The university has initiated crime awareness projects and reached out the MEC for education in Limpopo.
While students demand safety at the University of Limpopo’s Mankweng campus, the assailant who shot a 25-year-old student on Saturday remains unknown.
It happened at around 3am on Saturday, when the student was on his way from his off-campus residence to the bathroom. According to the Mankweng SAPs’ constable Mosima Makgaba, the assailant shot the student in the thigh.
“He went out of his room to go to the bathroom. And then he was surprised by a man who shot him. He left him there, nothing was taken from him,” said the Mankweng SAPS’ constable Mosima Makgaba.
“Up to so far, the suspect is still unknown,” Makgaba said.
The constable added that the student wishes to protect his identity and his name has yet be released. Makgaba says that the Mankweng SAPS receives reports of burglaries daily. Complaints of shootings can happen within months in between, or at times, there will be a year before a shooting is reported. Although, the cases of shootings are irregularity reported to SAPS, they do happen.
“There’s a challenge of burglaries. Every day we receive complaints about burglaries,” Makgaba said. “Shootings happen sometimes, not often.”
There are many students staying in the area where the victim was shot, Makgaba says, making it a hotspot for perpetrators who target people with laptops and cellphones.
On Tuesday, students and people living in the Mankweng area took to Twitter to detail their past experiences of violence in the area. One person spoke of her sister who was gang-raped and murdered while studying at the university, while another spoke in fear of the unsafe conditions that make it difficult to study. Most of the students raised concerns about the safety of students who stay off-campus.
Students marched to the Mankweng SAPS station on Monday, where they delivered a memorandum of demands. According to the university’s student representative council president, Given Mamabolo (25), three shootings have happened this year, but the incident on Saturday was the first time that they know a student has been injured.
“The university has three gates. We need street lights both inside and outside the university and more police patrol. There have been too many shootings in a short period of time and it doesn’t seem like the police or the municipality is doing anything about it,” Mamabolo told the Mail & Guardian.
He said that the university does provide campus security, but “it operates inside the campus; the shootings are outside the campus”. The protest was not the first time students have marched to raise awareness around safety. Around a month ago, Mamabolo said that students had marched to the police station, the municipality and the courts after suspects who were arrested were released.
Mamabolo says that the police response has been inefficient, but the university has initiated crime awareness projects and reached out the MEC for education in Limpopo.
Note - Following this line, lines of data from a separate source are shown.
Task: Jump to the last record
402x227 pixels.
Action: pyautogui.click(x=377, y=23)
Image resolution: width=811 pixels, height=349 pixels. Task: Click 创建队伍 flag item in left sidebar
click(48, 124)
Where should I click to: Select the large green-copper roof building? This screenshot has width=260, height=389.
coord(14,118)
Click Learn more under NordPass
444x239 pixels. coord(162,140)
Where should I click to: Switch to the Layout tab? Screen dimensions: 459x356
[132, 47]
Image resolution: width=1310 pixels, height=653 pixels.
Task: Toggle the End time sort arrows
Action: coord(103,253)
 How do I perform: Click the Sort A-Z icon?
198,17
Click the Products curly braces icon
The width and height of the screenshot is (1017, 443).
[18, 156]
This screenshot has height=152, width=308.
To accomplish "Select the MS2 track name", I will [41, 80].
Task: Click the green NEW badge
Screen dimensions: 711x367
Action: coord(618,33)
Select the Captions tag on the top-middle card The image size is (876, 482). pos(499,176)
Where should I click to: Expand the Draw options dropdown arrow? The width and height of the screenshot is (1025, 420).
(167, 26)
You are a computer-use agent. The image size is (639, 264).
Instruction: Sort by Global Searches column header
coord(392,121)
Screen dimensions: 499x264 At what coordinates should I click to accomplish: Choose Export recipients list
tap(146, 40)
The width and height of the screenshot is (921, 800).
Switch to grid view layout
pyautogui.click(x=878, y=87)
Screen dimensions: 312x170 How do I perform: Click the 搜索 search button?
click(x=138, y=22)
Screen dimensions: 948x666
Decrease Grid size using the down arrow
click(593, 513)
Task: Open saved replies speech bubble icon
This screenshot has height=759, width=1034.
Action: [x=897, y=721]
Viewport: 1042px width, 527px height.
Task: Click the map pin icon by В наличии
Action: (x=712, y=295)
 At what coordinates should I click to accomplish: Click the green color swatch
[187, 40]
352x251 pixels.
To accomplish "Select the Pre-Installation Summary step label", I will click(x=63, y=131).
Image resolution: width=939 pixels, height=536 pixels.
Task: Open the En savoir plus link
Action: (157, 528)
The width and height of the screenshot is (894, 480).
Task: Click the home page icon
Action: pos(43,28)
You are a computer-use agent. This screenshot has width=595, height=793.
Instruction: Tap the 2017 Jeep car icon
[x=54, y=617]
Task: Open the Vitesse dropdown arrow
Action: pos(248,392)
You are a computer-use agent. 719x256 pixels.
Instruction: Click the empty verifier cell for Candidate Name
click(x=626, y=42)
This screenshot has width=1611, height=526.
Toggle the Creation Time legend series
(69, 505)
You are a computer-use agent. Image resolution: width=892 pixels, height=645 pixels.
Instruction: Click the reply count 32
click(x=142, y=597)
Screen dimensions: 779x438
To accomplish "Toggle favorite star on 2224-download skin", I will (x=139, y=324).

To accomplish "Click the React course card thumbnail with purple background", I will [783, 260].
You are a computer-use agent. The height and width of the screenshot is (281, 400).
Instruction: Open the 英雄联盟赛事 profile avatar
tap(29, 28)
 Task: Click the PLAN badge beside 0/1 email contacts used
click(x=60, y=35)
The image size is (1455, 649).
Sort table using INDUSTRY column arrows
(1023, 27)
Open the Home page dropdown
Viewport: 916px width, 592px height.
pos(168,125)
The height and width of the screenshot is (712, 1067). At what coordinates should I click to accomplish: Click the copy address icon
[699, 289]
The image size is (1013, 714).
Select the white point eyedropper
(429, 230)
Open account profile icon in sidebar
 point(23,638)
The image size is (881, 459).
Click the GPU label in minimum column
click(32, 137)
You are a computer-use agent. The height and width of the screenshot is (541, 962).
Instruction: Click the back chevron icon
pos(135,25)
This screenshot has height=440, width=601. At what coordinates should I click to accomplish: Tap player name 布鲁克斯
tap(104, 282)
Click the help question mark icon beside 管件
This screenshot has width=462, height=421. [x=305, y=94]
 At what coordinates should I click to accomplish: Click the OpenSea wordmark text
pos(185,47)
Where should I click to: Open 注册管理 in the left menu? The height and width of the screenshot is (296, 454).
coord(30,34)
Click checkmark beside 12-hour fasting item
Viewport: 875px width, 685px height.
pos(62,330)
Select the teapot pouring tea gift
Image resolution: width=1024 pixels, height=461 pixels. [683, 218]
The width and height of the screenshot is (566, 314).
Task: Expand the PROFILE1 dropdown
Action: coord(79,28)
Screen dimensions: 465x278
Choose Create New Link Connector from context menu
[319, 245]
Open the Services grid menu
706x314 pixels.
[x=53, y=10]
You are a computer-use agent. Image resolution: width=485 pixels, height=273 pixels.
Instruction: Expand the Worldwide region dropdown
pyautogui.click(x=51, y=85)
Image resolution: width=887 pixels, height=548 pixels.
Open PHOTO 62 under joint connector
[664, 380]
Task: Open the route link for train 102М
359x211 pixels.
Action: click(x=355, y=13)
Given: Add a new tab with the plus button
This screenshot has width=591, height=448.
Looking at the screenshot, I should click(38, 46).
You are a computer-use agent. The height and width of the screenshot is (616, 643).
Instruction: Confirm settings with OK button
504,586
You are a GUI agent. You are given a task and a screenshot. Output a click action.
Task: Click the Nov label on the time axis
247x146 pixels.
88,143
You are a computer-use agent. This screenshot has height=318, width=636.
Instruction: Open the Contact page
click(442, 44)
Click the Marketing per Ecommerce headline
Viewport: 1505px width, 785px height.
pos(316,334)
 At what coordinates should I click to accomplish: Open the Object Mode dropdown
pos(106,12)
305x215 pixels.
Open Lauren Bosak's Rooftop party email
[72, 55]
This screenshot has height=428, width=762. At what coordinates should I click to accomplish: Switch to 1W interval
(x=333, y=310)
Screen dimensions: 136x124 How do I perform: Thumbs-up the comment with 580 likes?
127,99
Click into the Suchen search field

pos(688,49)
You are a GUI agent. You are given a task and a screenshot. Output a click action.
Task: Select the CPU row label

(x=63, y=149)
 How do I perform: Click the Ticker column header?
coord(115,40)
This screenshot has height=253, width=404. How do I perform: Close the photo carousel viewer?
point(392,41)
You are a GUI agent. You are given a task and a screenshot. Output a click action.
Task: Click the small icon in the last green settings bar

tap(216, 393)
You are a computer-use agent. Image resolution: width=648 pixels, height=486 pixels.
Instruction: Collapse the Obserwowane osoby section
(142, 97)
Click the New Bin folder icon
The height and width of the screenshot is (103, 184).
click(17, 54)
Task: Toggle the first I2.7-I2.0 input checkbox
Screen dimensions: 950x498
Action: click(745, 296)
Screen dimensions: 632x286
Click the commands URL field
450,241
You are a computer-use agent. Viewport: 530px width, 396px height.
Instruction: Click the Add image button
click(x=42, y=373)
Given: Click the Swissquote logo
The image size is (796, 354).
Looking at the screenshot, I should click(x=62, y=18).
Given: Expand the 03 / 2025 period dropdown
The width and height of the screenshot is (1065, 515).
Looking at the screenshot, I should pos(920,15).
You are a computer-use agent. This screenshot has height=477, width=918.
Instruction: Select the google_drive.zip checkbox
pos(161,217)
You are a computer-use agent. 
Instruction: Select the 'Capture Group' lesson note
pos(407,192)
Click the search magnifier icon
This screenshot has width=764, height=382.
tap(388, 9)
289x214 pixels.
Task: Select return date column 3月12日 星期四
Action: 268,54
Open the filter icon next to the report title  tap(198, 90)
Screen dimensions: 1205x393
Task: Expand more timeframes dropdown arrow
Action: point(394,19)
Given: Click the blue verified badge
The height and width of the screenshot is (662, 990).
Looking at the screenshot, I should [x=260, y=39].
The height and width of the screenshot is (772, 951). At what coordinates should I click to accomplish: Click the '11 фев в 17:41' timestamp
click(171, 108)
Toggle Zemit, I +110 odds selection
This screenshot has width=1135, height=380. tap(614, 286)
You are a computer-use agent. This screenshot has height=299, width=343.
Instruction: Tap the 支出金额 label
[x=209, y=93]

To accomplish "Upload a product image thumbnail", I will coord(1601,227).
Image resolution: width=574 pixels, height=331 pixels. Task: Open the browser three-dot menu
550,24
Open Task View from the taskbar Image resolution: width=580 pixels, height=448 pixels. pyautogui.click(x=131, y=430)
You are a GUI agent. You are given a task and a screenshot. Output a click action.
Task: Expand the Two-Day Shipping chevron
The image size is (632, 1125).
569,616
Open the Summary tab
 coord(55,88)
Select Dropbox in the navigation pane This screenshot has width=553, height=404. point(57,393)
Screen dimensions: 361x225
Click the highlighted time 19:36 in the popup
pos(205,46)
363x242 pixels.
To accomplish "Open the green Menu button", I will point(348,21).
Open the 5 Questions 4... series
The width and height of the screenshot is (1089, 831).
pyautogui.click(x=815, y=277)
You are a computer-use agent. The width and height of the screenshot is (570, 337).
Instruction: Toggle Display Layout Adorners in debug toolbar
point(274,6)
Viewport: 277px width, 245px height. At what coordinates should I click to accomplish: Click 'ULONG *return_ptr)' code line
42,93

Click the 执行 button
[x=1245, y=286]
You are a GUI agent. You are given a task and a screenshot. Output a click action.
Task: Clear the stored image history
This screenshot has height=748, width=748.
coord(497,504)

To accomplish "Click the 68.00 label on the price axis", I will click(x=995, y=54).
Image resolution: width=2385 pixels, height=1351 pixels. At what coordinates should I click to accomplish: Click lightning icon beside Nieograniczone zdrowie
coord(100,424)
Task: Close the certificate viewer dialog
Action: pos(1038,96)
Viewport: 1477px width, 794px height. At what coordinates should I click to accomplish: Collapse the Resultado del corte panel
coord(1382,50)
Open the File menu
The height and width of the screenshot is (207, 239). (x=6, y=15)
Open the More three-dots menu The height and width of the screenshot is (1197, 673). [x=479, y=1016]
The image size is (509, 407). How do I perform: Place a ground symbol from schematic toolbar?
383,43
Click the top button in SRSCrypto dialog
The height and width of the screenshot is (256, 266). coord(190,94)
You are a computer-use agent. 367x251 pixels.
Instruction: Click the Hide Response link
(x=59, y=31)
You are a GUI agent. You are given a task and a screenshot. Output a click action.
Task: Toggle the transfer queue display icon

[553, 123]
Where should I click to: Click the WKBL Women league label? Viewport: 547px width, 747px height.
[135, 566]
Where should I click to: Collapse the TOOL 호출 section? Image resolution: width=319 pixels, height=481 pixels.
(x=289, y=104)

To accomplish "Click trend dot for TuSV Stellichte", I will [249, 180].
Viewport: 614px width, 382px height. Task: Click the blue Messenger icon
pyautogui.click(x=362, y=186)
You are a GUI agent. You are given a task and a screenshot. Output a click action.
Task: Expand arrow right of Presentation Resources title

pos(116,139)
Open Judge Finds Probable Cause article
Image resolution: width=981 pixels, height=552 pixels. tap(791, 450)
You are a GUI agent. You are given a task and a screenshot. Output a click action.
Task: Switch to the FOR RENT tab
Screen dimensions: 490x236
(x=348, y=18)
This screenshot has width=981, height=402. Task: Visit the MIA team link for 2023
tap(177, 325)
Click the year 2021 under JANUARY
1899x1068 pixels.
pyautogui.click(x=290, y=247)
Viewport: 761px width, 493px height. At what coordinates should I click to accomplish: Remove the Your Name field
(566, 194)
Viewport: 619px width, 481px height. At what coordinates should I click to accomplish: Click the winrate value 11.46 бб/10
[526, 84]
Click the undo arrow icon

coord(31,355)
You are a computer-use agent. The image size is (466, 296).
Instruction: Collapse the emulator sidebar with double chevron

But fears still exist for student safety, to the point where students are now demanding more police visibility.
“There must be a permanent police van in some hotspots because we know those places are dangerous,” Mambolo said.
The vice chancellor of the university will meet with students on Wednesday and respond to their demands. For now, the student who was shot over the weekend is still in hospital, where he is recovering.